Далеко впереди завиднелись освещенные неярким вечерним солнцем окраины Лиды.

Хижняк быстро нагнал «виллис» и опять засигналил; маленькая кургузая машина, по-прежнему не торопясь, упрямо ехала по самой середке. Дорога стала пошире, и Хижняк, решившись, неожиданно резко прибавил скорость и по самой обочине, чуть не слетев в кювет, впритирку обошел «виллис».

Теперь ему ничто не мешало, и он гнал вовсю. Перед полуторкой мчались грузовые машины, впереди них время от времени был виден «ЗИС» И 1-72-15; в кузове на скамье у самой кабины в профиль к разведчикам сидел молодой светловолосый офицер.

На контрольно-проверочном пункте при въезде в город по обе стороны шлагбаума скопилось десятка три машин. Девушки-регулировщицы проверяли у водителей проездные документы и пропускали машины поочередно с той и другой стороны. Полуторка остановилась, между ней и «ЗИСом» с обломанным бортом было шесть грузовиков. Хижняк сразу вылез и пошел вокруг полуторки, осматривая и обстукивая баллоны ногой; Алехин, соскочив на обочину, разглядывал, что делается впереди.

Из подъехавшего «виллиса» с грозным видом вылез усатый майор; он был еще молод, лет двадцати шести.
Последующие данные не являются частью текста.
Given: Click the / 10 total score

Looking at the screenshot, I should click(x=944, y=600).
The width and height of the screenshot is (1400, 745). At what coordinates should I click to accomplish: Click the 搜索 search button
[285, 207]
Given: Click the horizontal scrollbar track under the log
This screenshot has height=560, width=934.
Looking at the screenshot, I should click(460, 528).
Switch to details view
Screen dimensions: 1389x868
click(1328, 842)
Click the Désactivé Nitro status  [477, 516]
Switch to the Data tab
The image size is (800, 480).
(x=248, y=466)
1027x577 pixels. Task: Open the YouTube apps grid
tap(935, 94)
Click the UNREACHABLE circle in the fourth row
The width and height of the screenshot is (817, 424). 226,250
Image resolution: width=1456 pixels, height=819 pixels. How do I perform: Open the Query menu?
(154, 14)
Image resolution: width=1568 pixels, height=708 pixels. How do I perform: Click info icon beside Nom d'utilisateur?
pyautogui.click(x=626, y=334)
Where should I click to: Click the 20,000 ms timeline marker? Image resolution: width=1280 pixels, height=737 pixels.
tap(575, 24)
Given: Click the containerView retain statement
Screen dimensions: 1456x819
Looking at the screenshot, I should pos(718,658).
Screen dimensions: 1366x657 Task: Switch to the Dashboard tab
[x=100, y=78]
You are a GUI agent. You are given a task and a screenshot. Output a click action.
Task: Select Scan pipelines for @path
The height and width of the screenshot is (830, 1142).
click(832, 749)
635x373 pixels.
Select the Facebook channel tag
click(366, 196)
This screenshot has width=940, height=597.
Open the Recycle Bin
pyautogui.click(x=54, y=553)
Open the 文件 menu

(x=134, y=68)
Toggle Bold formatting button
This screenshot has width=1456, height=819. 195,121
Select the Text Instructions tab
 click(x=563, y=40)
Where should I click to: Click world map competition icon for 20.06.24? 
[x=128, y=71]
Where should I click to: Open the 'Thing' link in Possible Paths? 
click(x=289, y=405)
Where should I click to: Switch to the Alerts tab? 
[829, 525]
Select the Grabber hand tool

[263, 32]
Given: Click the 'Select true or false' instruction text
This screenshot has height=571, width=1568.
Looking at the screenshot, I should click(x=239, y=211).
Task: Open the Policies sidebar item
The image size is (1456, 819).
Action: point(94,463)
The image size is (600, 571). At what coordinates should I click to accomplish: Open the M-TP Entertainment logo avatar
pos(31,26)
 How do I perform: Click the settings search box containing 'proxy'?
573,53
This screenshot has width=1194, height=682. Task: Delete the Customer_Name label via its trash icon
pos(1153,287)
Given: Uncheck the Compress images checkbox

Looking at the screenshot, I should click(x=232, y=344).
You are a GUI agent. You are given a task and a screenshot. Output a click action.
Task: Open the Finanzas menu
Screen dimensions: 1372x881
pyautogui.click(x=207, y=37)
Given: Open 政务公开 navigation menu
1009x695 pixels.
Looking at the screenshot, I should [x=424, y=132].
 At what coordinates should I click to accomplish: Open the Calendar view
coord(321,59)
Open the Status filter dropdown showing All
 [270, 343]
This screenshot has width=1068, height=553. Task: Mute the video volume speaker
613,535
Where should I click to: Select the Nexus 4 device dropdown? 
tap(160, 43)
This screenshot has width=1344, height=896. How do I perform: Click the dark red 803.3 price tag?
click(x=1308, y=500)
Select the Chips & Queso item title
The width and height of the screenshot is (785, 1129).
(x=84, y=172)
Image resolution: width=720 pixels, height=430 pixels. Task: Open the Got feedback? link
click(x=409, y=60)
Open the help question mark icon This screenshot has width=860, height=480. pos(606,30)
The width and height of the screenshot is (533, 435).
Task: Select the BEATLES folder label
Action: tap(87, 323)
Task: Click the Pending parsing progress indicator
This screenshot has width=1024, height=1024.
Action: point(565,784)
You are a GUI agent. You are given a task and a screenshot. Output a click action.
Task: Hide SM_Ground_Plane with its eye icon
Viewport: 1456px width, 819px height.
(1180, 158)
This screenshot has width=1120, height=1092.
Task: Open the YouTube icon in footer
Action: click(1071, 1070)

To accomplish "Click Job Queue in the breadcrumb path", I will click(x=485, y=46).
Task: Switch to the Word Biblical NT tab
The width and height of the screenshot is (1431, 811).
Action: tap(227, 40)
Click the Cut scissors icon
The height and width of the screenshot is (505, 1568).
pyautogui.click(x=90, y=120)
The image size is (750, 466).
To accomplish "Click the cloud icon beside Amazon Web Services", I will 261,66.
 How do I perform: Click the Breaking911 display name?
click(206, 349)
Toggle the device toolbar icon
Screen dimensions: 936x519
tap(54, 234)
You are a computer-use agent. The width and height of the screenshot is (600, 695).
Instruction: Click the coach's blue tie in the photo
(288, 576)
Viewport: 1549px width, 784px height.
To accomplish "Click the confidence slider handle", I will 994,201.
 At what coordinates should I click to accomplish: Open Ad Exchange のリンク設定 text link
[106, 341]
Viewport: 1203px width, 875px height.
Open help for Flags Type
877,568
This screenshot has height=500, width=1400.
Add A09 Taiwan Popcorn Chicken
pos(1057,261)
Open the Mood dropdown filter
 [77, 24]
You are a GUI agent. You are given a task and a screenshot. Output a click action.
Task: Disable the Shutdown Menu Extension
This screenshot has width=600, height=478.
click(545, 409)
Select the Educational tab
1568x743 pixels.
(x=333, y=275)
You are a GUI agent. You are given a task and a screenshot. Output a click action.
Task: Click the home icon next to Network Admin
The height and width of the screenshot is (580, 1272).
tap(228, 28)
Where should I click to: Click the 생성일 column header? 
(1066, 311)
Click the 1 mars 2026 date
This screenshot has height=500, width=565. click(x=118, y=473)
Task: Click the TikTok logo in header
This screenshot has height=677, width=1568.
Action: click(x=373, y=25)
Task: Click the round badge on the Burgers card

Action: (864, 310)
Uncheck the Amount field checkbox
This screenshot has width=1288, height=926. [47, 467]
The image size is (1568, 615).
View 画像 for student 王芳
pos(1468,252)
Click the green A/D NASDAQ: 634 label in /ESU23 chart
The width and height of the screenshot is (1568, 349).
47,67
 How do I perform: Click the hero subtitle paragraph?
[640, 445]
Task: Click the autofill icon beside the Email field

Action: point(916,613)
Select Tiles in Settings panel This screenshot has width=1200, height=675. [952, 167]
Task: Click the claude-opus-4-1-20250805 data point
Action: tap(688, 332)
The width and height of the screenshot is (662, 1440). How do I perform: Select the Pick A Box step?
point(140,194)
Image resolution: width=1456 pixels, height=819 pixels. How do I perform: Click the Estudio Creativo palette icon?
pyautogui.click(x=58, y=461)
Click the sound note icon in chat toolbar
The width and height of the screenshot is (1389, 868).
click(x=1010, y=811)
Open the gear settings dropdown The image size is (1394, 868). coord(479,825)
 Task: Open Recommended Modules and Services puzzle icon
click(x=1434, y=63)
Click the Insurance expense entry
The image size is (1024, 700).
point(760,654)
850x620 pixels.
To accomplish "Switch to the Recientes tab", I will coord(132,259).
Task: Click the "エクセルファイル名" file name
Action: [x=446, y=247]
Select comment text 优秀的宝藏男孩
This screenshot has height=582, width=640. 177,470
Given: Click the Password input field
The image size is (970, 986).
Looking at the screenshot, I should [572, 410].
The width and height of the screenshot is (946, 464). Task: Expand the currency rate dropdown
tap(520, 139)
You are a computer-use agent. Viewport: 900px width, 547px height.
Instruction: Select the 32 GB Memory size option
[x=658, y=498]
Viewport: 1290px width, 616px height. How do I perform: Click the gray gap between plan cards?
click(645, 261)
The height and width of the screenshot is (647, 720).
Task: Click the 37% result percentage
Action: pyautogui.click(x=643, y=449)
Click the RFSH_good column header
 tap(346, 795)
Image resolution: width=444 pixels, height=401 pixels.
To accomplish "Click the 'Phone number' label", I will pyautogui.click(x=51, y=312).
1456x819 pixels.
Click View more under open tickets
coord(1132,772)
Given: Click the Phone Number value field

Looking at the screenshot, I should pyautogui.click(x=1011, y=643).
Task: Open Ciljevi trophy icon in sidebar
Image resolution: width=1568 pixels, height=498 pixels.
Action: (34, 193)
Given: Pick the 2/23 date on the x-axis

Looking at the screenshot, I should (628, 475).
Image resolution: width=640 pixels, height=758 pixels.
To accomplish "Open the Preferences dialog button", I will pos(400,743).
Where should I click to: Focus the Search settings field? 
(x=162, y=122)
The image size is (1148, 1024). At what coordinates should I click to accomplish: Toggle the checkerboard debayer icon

Похлопывая себя прутом по голенищу хромового сапога, он властно и нетерпеливо крикнул Хижняку:

– Сержант, ко мне!..

Хижняк вопросительно посмотрел на Алехина.

– Садись за руль, – приказал Алехин, и Хижняк, пригнув голову, втиснулся в кабину.

– Капитан, идите сюда! – весь красный от бешенства, вскричал майор.

Алехин подошел и отдал честь.

– Да как вы смеете… – задыхаясь, проговорил майор, – обгонять легковую машину… старшего по званию!..

Алехин молча достал и показал ему свое служебное удостоверение, вернее, обложку с вытисненной надписью «Контрразведка…».

– Но я же не знал, – произнес майор растерянно. – Поверьте, товарищ капитан, не знал…

– А вам и нечего знать, – вполголоса заметил Алехин. – Есть правила движения, обязательные для всех, и надо их соблюдать…

Козырнув, он пошел вперед и догнал полуторку – машины медленно одна за другой подвигались к шлагбауму.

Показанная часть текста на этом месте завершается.